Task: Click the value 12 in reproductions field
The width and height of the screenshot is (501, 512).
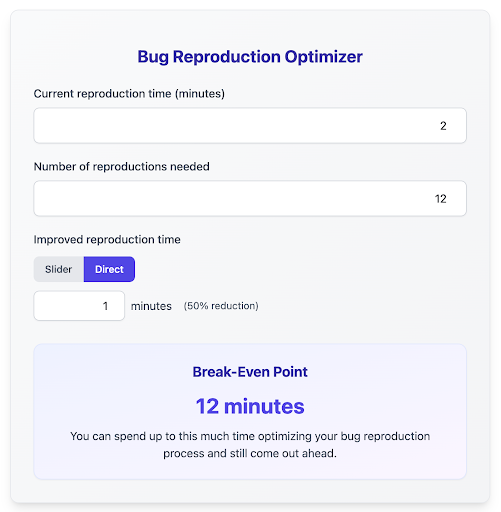Action: (440, 199)
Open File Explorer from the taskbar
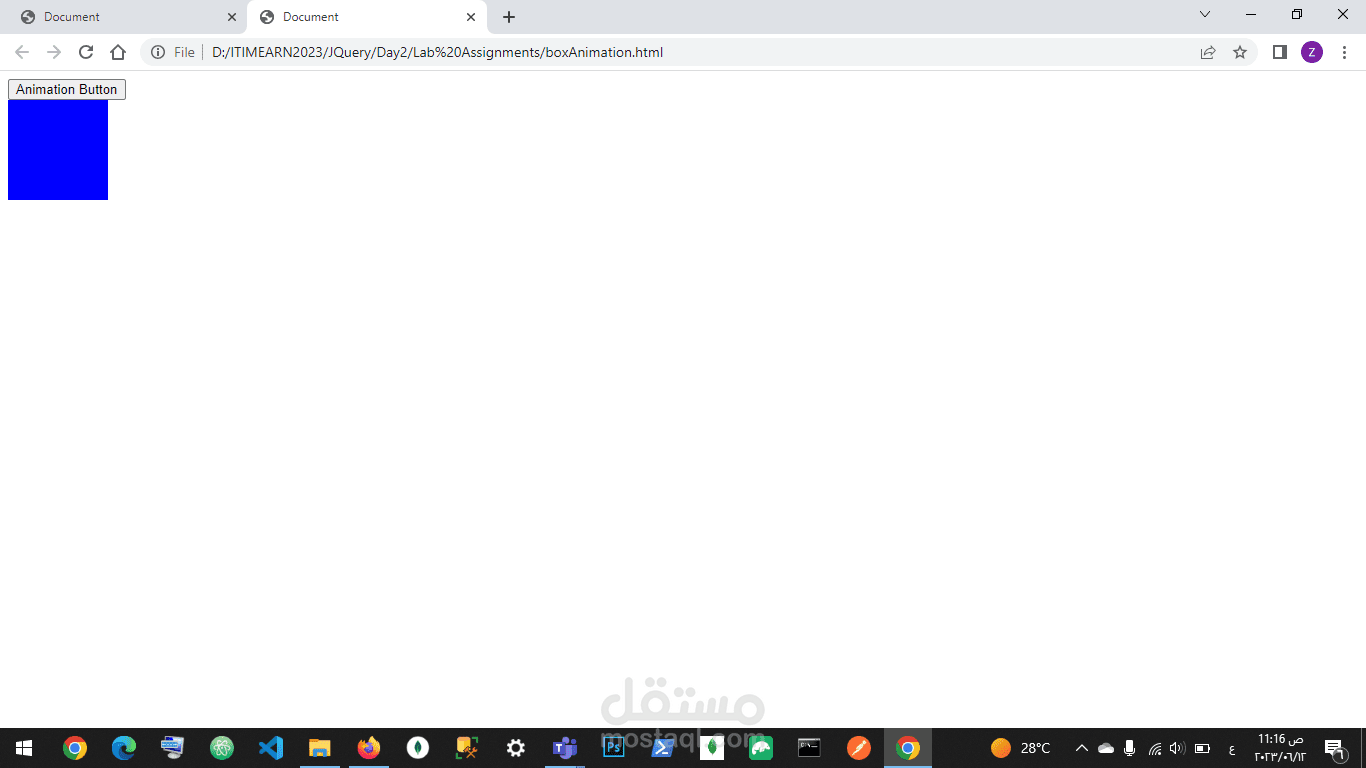Screen dimensions: 1366x768 pyautogui.click(x=320, y=748)
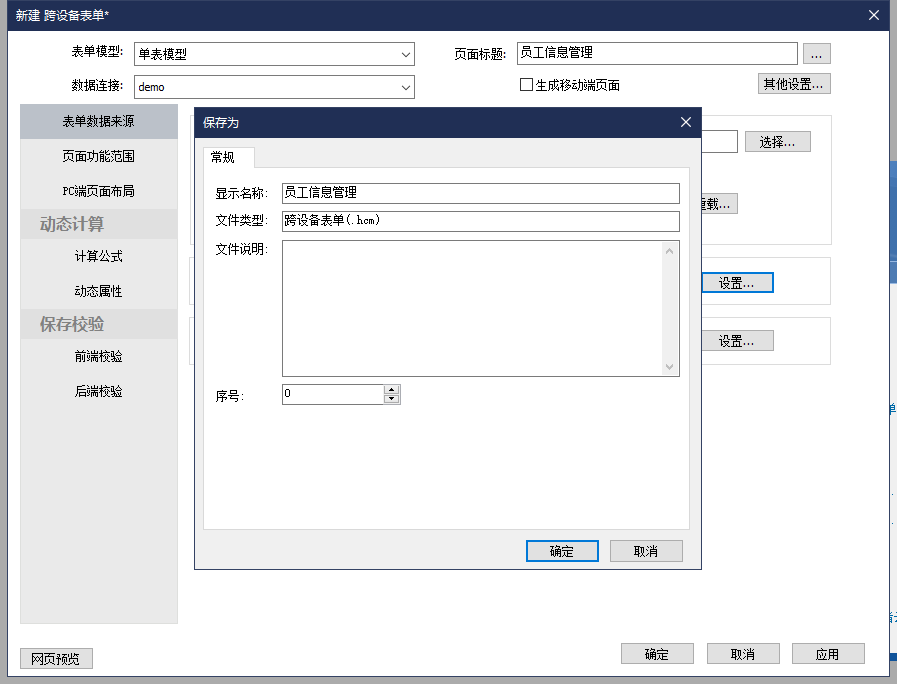Select the 常规 tab
Screen dimensions: 897x684
click(223, 157)
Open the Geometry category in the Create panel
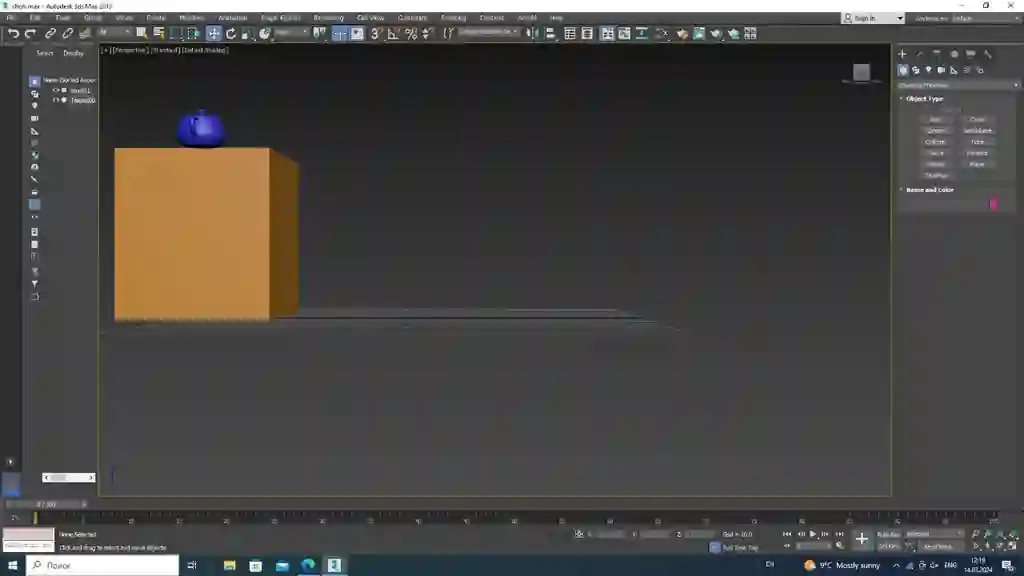This screenshot has height=576, width=1024. 903,70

### [What you should do]
Copy the data above line for line, skipping every picture.

### [Response below]
Task: Click the value 12 in reproductions field
The width and height of the screenshot is (501, 512).
Action: (440, 199)
Open File Explorer from the taskbar
Screen dimensions: 1366x768 pyautogui.click(x=320, y=748)
Select the 常规 tab
Screen dimensions: 897x684
click(223, 157)
Open the Geometry category in the Create panel
This screenshot has height=576, width=1024. 903,70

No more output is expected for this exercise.